If he hesitates for a milisecond, however, Alvarez will be all over him, making it a scrap.
Prediction: Pettis by decision
Travis Browne (17-3-1) vs. Matt Mitrione (9-4)
It is a good bet that both of these athletic big men will bounce around, coiled up, before springing and smashing into action. Either could knock the other out with their hands.
Mitrione has said he regrets going for a takedown the way he did in his last loss when it lead to a submission, but if he’s continued to work on that, mixing in blast-double-leg takedowns in with big punches, here could work well.
Browne is tough, tall, long and has great defensive wrestling. This is anyone’s fight and we’re betting that the first guy to find the chin, temple, or back of the other’s head, first, will get the stoppage victory.
With that said, I like Mitrione’s foot speed here. I think he’ll be able to close the distance well and connect with a big shot.
Prediction: Mitrione by first-round TKO
Ross Pearson (20-9-1) vs. Francisco Trinaldo (18-4)
Pearson is the more known and well-respected veteran, here, but Trinaldo has looked fantastic in his last four fights, beating very good opposition. Pearson is a slick and powerful puncher.
Trinaldo is getting more comfortable striking on his feet, but is a great grinder in the clinch, with excellent jiu-jitsu on the ground. Trinaldo has looked a tad better, of late, and could get the win if he mixes his grappling in well.
Prediction: Trinaldo by decision
Patrick Cote (23-9) vs. Ben Saunders (19-6-2)
Love this fight. Cote is a tough-as-nails former world-title veteran who has fought at the highest levels at three different weight classes. He’s got pop in his hands and also has solid wrestling and ground ability.
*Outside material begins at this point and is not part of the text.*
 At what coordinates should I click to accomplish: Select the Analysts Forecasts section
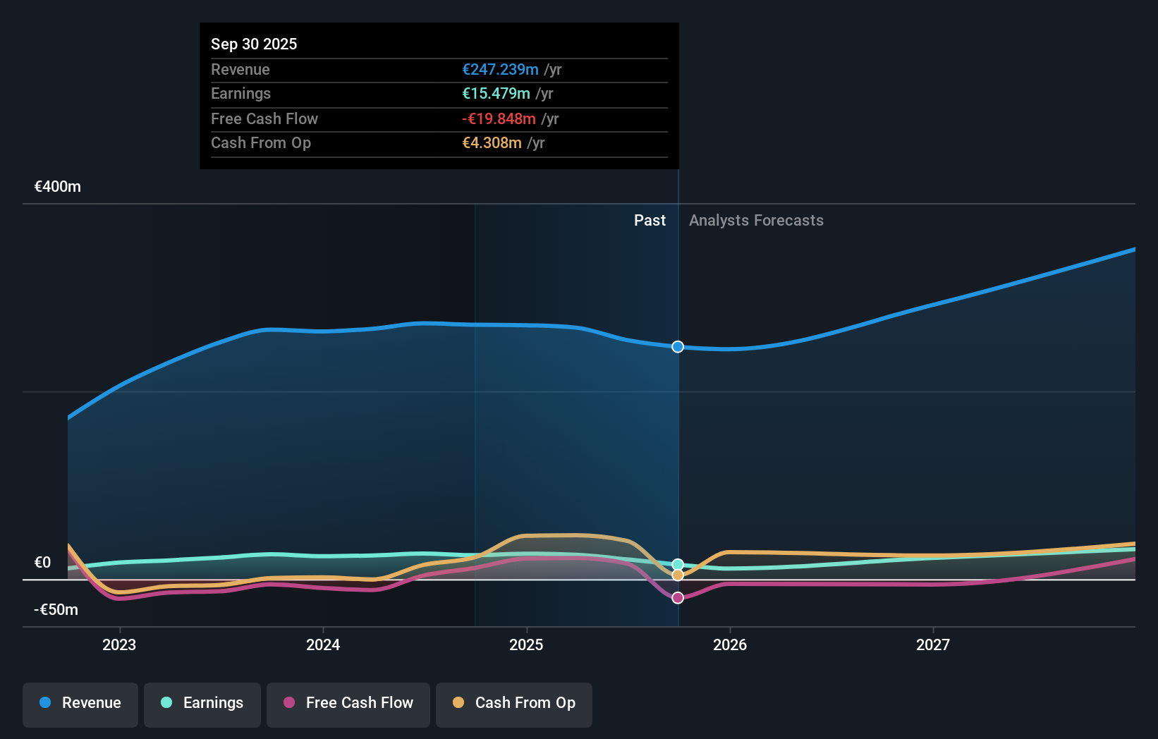(755, 220)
Saunders is huge for a welterweight, is nasty in the clinch and very dangerous off his back with his Eddie Bravo-honed guard skills.
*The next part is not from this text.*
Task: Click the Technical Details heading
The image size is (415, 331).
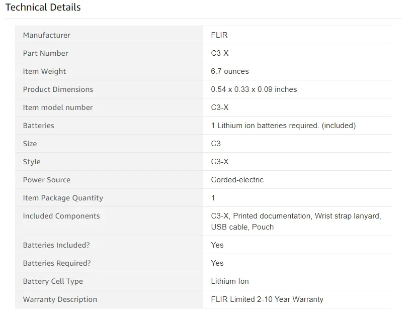Action: [43, 7]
Prediction: Saunders by third-round submission
Tim Boetsch (18-9) vs. Ed Herman (23-11-1)
These two middleweights are going up to light heavyweight, Sunday. For Boetsch, the move is likely temporary.
He wanted a stay-busy bout. Herman, however, may end up staying put at light heavyweight.
For what it’s worth, he looked lean at weigh-ins at 204.5 pounds. Without the cut to middleweight, we bet both men will have plenty of energy, Sunday.
Boetsch seems to have crazy brute strength. Herman, however, is rangy and has good length, wrestling and underrated submissions.
I think Herman wants to be able to keep Boetsch away and off of him, and/or time takedown entries well to put the fireplug on his back. Boetsch is not easy to take down, however, as a former collegiate wrestler.
If Herman’s hands are sharp, and his lateral foot movement on-point, he could touch and score his way to a decision. We think it will be a bit tough to keep Boetsch off of him, however.